Configure fine-grained data access with Amazon Elasticsearch Service
Amazon Elasticsearch Service now offers fine-grained access control, which adds multiple capabilities to give you tighter control over your data. New features include the ability to use roles to define granular permissions for indices, documents, or fields and to extend Kibana with read-only views and secure multi-tenant support.
Numerous teams can share a single Amazon Elasticsearch Service domain without being able to see or modify other teams’ indices, dashboards, or visualizations, enabling greater efficiency and centralizing management. You can limit each user to only the permissions needed to perform a task.
Fine-grained access control offers two forms of authentication and authorization: a built-in user database, which makes it easy to configure usernames and passwords inside of Elasticsearch, and AWS Identity and Access Management (IAM) integration, which lets you map IAM principals to permissions.

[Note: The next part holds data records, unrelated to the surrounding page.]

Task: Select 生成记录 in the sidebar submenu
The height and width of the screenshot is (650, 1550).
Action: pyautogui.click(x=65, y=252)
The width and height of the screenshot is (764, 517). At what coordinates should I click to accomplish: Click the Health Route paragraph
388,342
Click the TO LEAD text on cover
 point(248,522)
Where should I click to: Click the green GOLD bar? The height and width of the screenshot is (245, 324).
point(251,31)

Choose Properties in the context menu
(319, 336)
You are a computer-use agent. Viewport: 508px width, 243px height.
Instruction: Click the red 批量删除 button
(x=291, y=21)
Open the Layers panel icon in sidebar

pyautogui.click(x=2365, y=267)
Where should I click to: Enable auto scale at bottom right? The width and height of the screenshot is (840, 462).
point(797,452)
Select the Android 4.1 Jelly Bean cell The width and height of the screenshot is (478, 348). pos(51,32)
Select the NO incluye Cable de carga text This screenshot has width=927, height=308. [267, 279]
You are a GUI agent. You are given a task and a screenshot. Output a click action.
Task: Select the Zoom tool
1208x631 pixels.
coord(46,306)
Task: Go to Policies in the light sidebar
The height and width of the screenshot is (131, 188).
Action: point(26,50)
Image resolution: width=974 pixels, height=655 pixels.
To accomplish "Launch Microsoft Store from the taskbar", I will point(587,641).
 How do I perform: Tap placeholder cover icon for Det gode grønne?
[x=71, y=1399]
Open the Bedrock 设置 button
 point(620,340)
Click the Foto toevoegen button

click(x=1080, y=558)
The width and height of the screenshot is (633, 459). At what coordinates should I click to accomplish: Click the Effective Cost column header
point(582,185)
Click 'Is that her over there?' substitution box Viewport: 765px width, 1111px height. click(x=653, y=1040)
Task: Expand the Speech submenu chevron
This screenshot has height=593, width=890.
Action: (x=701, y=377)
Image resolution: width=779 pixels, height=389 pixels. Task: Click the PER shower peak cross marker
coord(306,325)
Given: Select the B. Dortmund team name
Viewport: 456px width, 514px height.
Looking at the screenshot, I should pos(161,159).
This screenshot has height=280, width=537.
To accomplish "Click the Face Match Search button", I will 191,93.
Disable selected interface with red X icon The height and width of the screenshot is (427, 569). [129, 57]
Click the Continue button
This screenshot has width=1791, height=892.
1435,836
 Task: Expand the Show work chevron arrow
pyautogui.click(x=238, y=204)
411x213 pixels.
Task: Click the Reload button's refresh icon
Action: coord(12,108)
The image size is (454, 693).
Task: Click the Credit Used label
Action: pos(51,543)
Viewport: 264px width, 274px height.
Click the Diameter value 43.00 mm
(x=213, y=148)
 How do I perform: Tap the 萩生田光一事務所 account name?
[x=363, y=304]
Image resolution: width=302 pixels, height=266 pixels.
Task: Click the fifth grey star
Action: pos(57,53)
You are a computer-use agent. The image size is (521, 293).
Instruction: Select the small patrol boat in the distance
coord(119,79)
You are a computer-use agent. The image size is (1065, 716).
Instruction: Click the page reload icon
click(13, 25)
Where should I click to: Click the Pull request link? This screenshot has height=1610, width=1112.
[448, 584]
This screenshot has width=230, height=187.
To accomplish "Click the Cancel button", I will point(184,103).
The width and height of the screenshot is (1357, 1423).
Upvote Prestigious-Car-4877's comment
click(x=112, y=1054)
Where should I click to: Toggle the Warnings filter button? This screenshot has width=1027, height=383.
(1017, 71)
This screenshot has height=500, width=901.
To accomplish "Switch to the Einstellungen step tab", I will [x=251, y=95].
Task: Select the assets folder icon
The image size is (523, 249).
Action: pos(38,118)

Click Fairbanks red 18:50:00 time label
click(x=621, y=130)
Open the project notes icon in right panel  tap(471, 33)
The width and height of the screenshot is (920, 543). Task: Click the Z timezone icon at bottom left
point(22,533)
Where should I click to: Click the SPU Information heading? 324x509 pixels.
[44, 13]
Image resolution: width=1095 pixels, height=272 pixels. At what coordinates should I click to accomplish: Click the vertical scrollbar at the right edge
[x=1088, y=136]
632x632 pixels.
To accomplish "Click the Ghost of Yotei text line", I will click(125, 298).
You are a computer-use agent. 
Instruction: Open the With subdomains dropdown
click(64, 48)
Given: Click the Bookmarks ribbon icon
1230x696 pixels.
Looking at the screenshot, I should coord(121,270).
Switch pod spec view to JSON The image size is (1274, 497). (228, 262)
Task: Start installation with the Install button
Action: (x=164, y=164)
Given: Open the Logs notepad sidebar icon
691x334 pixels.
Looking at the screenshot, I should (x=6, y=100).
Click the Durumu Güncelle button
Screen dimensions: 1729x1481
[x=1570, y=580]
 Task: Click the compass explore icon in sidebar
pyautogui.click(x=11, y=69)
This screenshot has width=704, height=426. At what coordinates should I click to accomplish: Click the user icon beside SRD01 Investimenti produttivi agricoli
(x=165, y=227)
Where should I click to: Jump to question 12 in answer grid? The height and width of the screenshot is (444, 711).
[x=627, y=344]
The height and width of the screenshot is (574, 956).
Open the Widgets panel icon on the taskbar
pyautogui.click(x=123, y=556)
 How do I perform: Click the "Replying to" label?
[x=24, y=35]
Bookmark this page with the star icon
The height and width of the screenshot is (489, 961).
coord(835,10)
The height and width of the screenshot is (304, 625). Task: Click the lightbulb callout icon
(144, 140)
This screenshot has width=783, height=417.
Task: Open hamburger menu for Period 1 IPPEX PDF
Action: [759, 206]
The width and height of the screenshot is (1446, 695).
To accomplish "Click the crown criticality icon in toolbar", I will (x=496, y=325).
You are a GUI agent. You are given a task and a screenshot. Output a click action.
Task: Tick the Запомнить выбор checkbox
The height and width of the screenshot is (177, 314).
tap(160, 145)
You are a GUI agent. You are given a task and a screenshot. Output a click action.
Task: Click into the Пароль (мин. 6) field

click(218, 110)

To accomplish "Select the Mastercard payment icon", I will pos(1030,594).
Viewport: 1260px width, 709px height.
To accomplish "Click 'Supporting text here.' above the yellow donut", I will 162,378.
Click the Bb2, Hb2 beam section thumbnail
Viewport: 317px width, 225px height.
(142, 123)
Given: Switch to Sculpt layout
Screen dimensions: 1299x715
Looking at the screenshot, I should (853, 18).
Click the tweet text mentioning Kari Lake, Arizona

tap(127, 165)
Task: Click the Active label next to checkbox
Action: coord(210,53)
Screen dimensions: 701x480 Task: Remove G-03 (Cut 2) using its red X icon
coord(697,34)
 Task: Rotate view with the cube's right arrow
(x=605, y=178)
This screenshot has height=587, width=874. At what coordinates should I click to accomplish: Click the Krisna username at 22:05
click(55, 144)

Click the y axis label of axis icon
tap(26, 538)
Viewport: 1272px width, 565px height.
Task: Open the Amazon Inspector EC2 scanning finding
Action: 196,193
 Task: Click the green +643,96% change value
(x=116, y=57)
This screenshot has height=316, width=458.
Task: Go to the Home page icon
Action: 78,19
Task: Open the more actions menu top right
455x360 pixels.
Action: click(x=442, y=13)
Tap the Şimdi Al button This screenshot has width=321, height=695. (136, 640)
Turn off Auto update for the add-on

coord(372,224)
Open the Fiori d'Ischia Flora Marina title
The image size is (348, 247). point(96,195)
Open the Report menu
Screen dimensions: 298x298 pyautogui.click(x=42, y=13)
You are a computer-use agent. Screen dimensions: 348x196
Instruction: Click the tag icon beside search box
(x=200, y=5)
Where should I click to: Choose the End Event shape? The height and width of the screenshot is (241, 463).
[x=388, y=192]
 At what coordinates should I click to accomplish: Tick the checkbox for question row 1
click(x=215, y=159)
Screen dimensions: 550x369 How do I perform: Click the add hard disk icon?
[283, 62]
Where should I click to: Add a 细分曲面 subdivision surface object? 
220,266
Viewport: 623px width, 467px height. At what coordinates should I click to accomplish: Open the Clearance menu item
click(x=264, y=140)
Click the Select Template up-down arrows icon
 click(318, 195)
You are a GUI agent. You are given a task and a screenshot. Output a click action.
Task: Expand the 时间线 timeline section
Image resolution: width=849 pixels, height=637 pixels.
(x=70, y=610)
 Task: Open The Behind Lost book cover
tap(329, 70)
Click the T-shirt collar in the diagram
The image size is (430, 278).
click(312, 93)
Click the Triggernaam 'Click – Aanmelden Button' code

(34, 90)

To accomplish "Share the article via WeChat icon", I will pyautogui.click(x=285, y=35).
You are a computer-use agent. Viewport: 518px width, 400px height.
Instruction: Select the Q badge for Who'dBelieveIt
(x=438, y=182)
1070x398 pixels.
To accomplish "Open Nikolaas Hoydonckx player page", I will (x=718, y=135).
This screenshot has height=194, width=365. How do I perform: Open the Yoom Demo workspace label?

Fine-grained access control is powered by Open Distro for Elasticsearch, an Apache 2.0-licensed distribution of Elasticsearch. To learn more about Open Distro for Elasticsearch and its security plugin, visit the project website.
Fine-grained access control is available on domains running Elasticsearch 6.7 and higher. To learn more, see the documentation.
Fine-grained access control is now available for Amazon Elasticsearch Service domains across 21 regions globally: US East (N. Virginia, Ohio), US West (Oregon, N. California), AWS GovCloud (US-Gov-East, US-Gov-West), Canada (Central), South America (Sao Paulo), EU (Ireland, London, Frankfurt, Paris, Stockholm), Asia Pacific (Singapore, Sydney, Tokyo, Seoul, Mumbai, Hong Kong), and China (Beijing – operated by Sinnet, Ningxia – operated by NWCD). Please refer to the AWS Region Table for more information about Amazon Elasticsearch Service availability.